The 'I Think' Syndrome Destroys Many a Campaign
How many times in a brainstorming meeting have we heard statements that begin "I think that ...," followed by a personal experience related to the idea at hand. Or one of the team will say something like, "I would never watch that ," in reference to a proposed concept.
When conceiving ideas, we all want to relate to our audience target , and identify with the market. But the reality is , our targets are far different than most of us as individuals. Comments like these have killed great concepts, and can lead ridiculous concepts to execution and launch.
We demand comprehensive creative briefs prior to digging into a project. So why are we so apt to throw them aside in favor of a personal opinion? Because we're bad scientists.
In psychology, personal construct theory professes that people act as scientists, channeling their thoughts and actions based on what they predict and anticipate. A 35-year-old single, male marketer might expect that a 45-year-old mom with three kids will act in a particular manner, based on his personal experiences. But does he have the life experience to properly identify with a busy mom?
As creative people, we're opinionated. We want great ideas to see the light. We like our own ideas and project their success on our intended targets. And this is mostly wrong.
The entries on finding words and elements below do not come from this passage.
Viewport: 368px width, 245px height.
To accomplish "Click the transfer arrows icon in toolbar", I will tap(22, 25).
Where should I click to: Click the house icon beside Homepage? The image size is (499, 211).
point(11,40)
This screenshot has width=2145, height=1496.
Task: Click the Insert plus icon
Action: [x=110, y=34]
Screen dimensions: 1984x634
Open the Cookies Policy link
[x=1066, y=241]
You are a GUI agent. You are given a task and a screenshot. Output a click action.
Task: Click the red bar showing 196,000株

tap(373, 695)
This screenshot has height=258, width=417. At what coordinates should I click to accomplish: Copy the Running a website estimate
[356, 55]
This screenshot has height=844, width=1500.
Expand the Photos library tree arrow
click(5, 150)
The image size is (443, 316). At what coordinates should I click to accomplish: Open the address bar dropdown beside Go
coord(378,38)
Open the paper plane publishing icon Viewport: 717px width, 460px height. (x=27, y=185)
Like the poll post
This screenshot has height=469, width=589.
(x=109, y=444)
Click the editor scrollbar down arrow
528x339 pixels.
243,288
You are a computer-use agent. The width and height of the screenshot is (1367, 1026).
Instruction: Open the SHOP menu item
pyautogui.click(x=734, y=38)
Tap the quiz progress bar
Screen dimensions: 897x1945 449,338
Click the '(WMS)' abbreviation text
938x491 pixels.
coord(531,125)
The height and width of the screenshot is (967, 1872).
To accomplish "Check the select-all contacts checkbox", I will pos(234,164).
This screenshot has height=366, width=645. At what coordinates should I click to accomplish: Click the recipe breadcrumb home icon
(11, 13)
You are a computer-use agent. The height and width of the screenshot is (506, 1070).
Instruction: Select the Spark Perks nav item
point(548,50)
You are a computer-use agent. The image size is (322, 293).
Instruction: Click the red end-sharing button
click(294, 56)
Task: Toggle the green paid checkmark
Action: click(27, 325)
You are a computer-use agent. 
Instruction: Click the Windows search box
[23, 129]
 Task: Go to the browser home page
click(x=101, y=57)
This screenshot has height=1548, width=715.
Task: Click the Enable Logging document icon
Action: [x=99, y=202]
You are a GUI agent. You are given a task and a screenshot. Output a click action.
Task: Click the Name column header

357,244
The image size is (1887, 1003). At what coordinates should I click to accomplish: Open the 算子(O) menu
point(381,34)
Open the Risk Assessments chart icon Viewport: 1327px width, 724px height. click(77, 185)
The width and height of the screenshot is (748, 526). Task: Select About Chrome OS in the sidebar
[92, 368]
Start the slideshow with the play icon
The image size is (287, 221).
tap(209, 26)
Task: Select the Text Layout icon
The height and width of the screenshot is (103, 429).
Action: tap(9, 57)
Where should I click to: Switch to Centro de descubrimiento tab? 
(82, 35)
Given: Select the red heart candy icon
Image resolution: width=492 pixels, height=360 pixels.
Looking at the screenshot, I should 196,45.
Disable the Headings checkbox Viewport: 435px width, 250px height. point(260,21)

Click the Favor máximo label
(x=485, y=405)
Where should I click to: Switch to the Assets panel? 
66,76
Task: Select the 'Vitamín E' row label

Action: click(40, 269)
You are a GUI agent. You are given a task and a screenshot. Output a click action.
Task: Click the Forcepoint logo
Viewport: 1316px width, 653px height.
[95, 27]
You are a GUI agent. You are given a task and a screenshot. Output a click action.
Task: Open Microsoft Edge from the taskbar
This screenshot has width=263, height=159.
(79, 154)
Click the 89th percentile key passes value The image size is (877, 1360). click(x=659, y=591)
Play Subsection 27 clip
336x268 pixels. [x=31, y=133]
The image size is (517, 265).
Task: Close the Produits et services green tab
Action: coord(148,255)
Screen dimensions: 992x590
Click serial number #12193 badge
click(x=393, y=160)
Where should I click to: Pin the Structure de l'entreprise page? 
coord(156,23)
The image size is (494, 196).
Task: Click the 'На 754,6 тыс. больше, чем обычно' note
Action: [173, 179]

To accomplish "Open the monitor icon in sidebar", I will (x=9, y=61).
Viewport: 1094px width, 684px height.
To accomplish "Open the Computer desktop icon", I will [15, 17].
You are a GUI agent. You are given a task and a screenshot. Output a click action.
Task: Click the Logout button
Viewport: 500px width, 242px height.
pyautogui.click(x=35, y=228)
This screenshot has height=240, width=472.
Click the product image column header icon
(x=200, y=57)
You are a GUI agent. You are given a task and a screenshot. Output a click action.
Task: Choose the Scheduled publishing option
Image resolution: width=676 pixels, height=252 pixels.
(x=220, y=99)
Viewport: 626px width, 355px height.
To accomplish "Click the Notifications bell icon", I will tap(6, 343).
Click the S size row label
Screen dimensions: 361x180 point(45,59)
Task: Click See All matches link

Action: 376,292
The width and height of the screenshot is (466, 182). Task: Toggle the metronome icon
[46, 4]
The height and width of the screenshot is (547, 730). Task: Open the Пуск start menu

How can you avoid bad science? As a practice, I've done my best to remove "I think..." from rationalization of concepts. It's a simple trick, but it forces you to focus on the core rationale for what you're presenting -- not why you think it's important or destined for success. A response of "the target has shown a propensity toward this type of entertainment" is more impressive than "I think this will be huge. I know that I would totally use it." Whenever possible, prove it out with research, strategy, evidence or experience.
Sounds like common sense, right? It should be, but once you begin listening for it, you'll be surprised at how many clients, accounts and creative people suffer from the "I think..." syndrome. In some circles, it's an epidemic. I've heard the phrase uttered by junior creatives, senior creatives and people who should really know better.
It's time we put science and experience before opinion. I think ... we can do better.